Points from the Discussion
The discussion has been summarised to highlight key points. Every attempt has been made to reflect the spirit of the debate. Where it is helpful, contributors to the debate have been identified.
Mixed Funding Sources
In Bonn, financing is dependant on the state Minister in Düsseldorf. We are also encouraged by the Ministry to get private money, because if we get more private money we also receive more state money. So that is a strong incentive to get private funds from German foundations, but also from private sector companies. It is, of course, the responsibility of each professor how far he or she goes, what he or she accepts. We do not control that, it is the responsibility of each person.
We are moving quite quickly away from a time when national governments determine what happens only in their own countries. This meeting is itself international. Governments will continue, of course, to be major funders, they will have major impacts on policy and major impacts on behaviour. But in a global world, we don’t have a world government and so we have the market as a proxy for that, which brings all sorts of problems. Previous speakers have talked about diversification of funding. I think that is clearly something that we have moved towards; it is something universities should be aiming for, but it does complicate life. The suggestion, I think, was to encourage faculty to get outside funds – it is their responsibility. I notice this word “responsibility” keeps coming back. Commercial funding of research for example, you have to be a little careful with it, there have been some difficulties. The selling of courses, there can be some problems with it. But I do not think that is an excuse for saying “we must run back to some golden age when government gave us all the money and everything was wonderful.”
Lifelong Learning
The importance of life-long networks is not just to get the degree but what they set up or found at the university. Studying before the first degree is not really studying, in the sense of meaningful research, but it seems to me that even as an undergraduate you take your studies more seriously because you accept that this is now something you have to do for the rest of your life. Therefore you cannot just say “it will be over in two years’ time or three years time,” you have to build on it and improve the quality of education throughout your lifetime.
Openness and Universality
Nowadays, universities have to take into account intermediary schools or High Schools that are not able to provide the education we used to get from those schools. This is quite a bad thing because under these circumstances universities which are selective about their enrolment are less able to provide universality and the ability to think in an open way about community needs. This sort of restriction is also found in the excessive emphasis we have on ICT and the Internet, which are very important infrastructurally, but have little to do with the actual content of the thoughts being expressed and developed through them. We can talk about buildings and the Internet, but the Internet is not the actual mission of the university.
What we have to promote is openness in all senses, in all faculties. When we talk for instance about medicine or physics or pharmaceuticals, questions of economics (i.e. the money researchers stand to make) are important but to a certain extent they are irrelevant. What we have to promote is something that goes beyond short-term concerns and makes people, makes students, able and encouraged to go beyond the limits of our knowledge, our ability to transmit knowledge, and to be open to all countries and all classes in that country. When we talk about pharmaceutical research, we are talking about something which is a very hot issue in economic terms. Economists don’t have any theory about the best way to deal with patents, so the best thing we can teach a pharmaceutical research student is to do his best and do it with people from other countries, because this could make his ability to cross the frontiers of knowledge easier. But nothing else. We should not say, “you do that because you will make more money and will make your country richer,” because that is not what universities should do.
Stakeholders and Higher Education
Is the academic community a stakeholder in the future of the university? In all the debates, and dare I say even in some of our writings, we have not thought of it in quite this way, but one looks at the way we’ve structured this session, and it’s as if the stake-holders are always on the outside of the university and never really within it. And if one takes that reflection on board, it may be that we need to think of a range of stakeholders, some of which are within the academy itself. We then have a sense of negotiations between different agendas and different parties. In the United Kingdom, in 1997 there was a major national enquiry into the future of higher education led by the then-Sir Ron Dering, and it became known as the Dering report. Lost in the 400 pages of that report and its many, many recommendations, was a proposal that we develop a policy forum for higher education generally, a compact.

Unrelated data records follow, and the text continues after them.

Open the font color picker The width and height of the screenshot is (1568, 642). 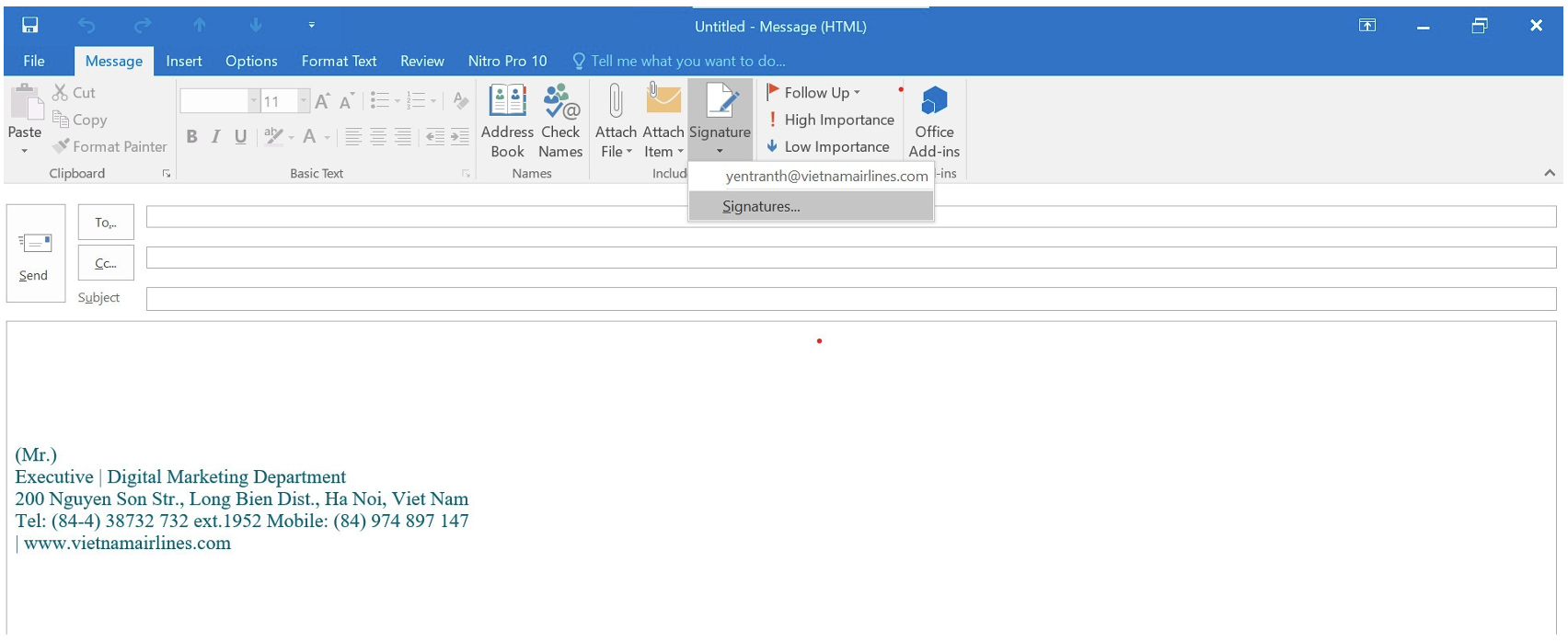(x=326, y=138)
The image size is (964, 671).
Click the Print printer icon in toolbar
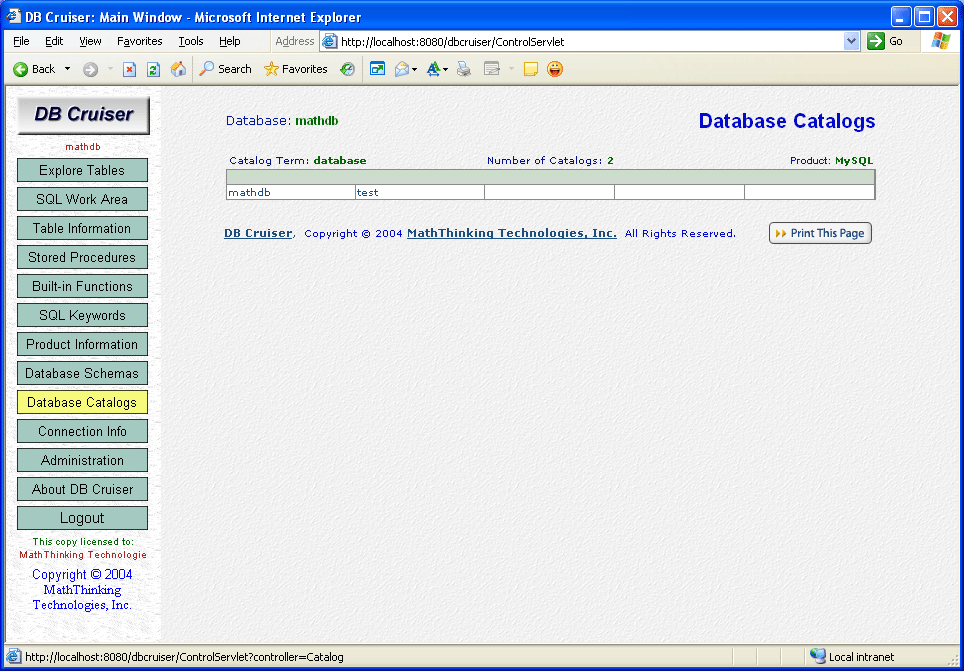[x=464, y=69]
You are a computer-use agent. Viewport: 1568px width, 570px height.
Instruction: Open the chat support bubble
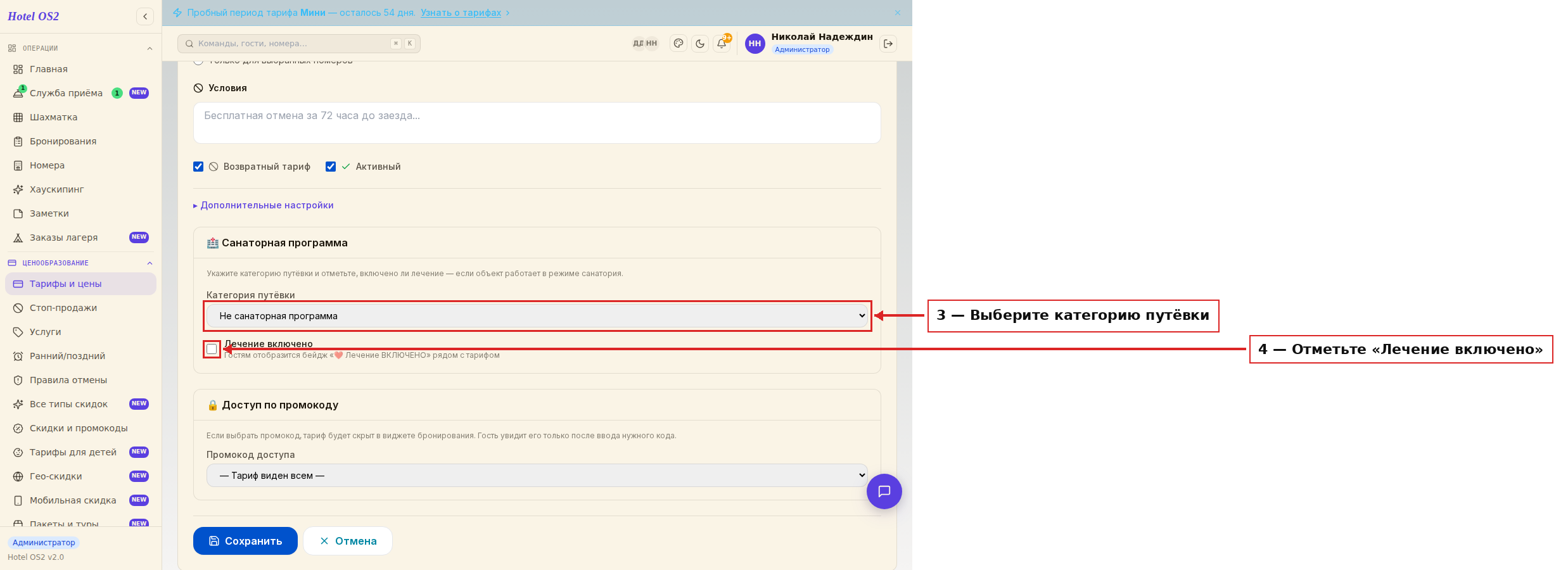tap(884, 491)
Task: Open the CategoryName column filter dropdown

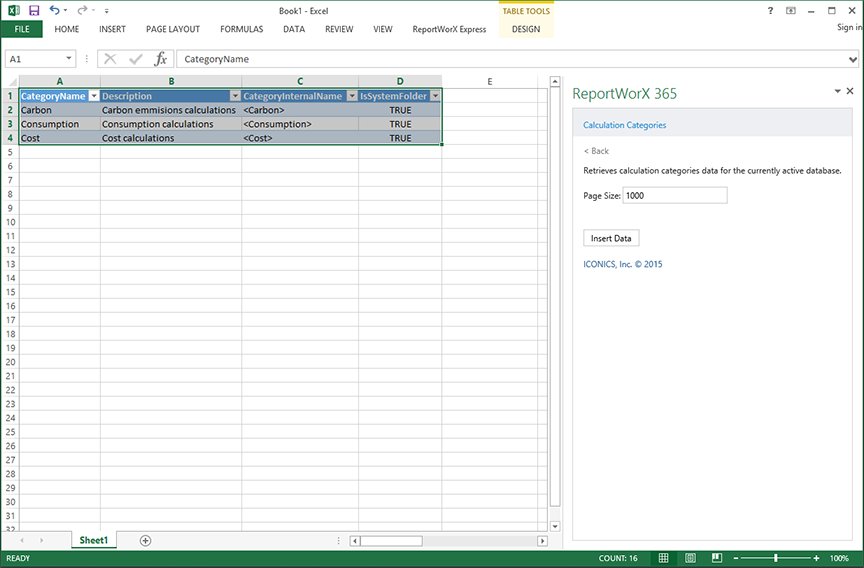Action: (94, 96)
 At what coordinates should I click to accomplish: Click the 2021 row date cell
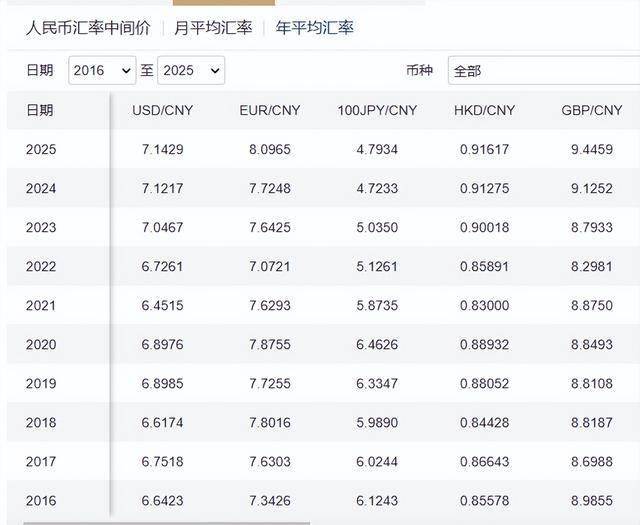tap(41, 306)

Can we imagine there might develop in society a compact across these different views and ideas, and even visions as to what a university might be? Perhaps the Europaeum could establish a forum within which such a compact for the negotiation of these different ideas and perspectives might be negotiated.

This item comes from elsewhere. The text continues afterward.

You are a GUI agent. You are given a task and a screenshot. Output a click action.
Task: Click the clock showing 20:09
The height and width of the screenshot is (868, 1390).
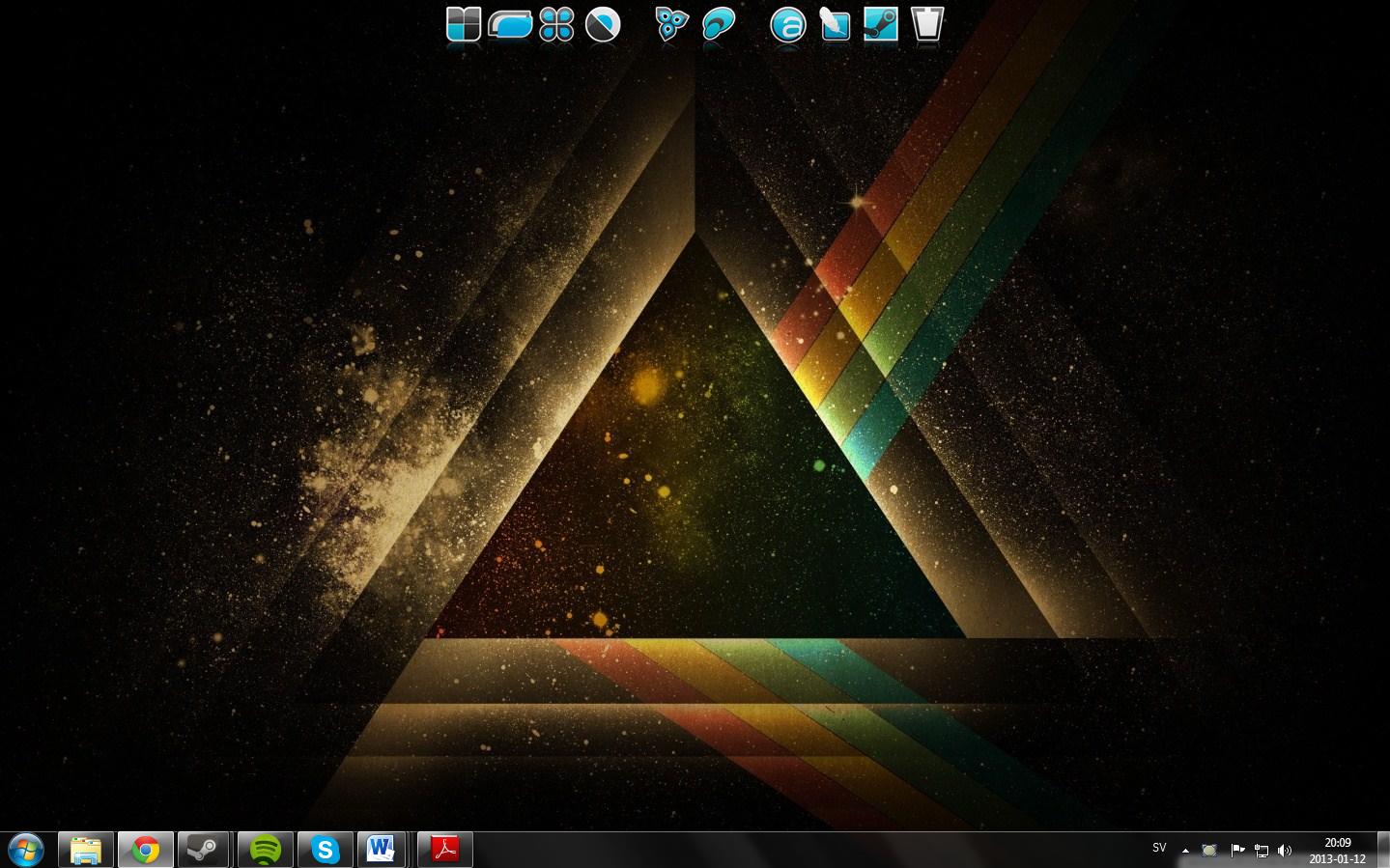[x=1337, y=851]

Student Involvement in the Europaeum
It is often discussed that The Europaeum network should not only be a professorial network but also based on student initiative.
We should resolve to inform students at each member university about the Europaeum Network. The students in the workgroups would like to offer a presentation addressed to the wider university public. Because in the end, it all boils down to what the people who are members of the network do and contribute. All of this is possible only with ICT. It is so natural to use ICT that we do not even think about it, but we need e-mail, newsletters and a web platform to build on the personal contact we have now made here.